Fig. 4 Viruses specifically target CD83 to evade immune responses. Herpes simplex virus type 1 (HSV-1) as well as Human Cytomegalovirus (HCMV) target CD83 to influence T-cell stimulation by mDCs, but use completely different mechanisms. 1 The infection of mDCs with HSV-1 results in a rapid intracellular degradation of surface associated CD83, whereas other co-stimulatory molecules such as CD80 and CD86 are not influenced. 2 This results in ‘mDCs’, with low levels of membrane-bound CD83 (CD83− mDCs). 3 In strong contrast, the infection of mDCs with HCMV does not lead to degradation, but to a proteolytic cleavage of the surface CD83. 4 Thus, a form of soluble CD83 is generated that influences the T-cell stimulatory activity of mDCs. 5 Both cases—shedding of sCD83 as well as degradation of mCD83—result in strongly reduced T-cell activation, leading to strongly reduced immune responses. mCD83 membrane-bound CD83, sCD83: soluble CD83, HSV-1: Herpes simplex virus type 1, HCMV: Human Cytomegalovirus.

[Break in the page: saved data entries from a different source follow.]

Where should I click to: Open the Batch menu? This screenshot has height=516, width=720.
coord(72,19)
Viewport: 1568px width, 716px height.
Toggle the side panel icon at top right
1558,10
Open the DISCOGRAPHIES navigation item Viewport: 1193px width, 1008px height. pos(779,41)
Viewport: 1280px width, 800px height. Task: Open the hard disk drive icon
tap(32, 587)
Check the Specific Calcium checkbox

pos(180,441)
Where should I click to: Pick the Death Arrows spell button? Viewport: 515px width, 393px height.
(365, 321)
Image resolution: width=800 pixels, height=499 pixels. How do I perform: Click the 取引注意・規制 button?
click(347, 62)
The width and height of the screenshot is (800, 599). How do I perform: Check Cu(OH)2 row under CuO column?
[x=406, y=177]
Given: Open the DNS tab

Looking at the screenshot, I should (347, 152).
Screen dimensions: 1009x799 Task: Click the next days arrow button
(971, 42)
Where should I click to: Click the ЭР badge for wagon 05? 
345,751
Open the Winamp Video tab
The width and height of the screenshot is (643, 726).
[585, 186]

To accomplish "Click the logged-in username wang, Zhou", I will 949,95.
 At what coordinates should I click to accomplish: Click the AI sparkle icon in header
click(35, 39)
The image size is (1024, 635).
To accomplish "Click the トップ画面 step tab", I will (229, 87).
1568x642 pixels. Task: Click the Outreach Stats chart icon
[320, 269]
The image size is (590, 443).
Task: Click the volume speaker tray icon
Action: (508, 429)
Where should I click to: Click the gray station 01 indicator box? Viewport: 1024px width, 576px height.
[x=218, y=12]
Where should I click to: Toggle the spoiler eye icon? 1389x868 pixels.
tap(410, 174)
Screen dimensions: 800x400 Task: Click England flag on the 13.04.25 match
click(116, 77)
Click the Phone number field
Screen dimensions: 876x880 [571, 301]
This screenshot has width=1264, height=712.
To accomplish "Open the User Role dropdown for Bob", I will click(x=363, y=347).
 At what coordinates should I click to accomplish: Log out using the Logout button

For references, please see text.


    To summarize, recent investigations have provided new insights on functions and prospects for the CD83 molecule. Regarding autoimmune diseases, infectious diseases, T-cell based allergic reactions, host-versus-graft/transplant rejection and immune therapy for malignant tumors, CD83 might play a key role in the establishment of therapeutic applications. Hopefully more and more insights on CD83’s mode of action and impact during immune functions will be discovered over the next years and provide the basis for new therapeutic strategies.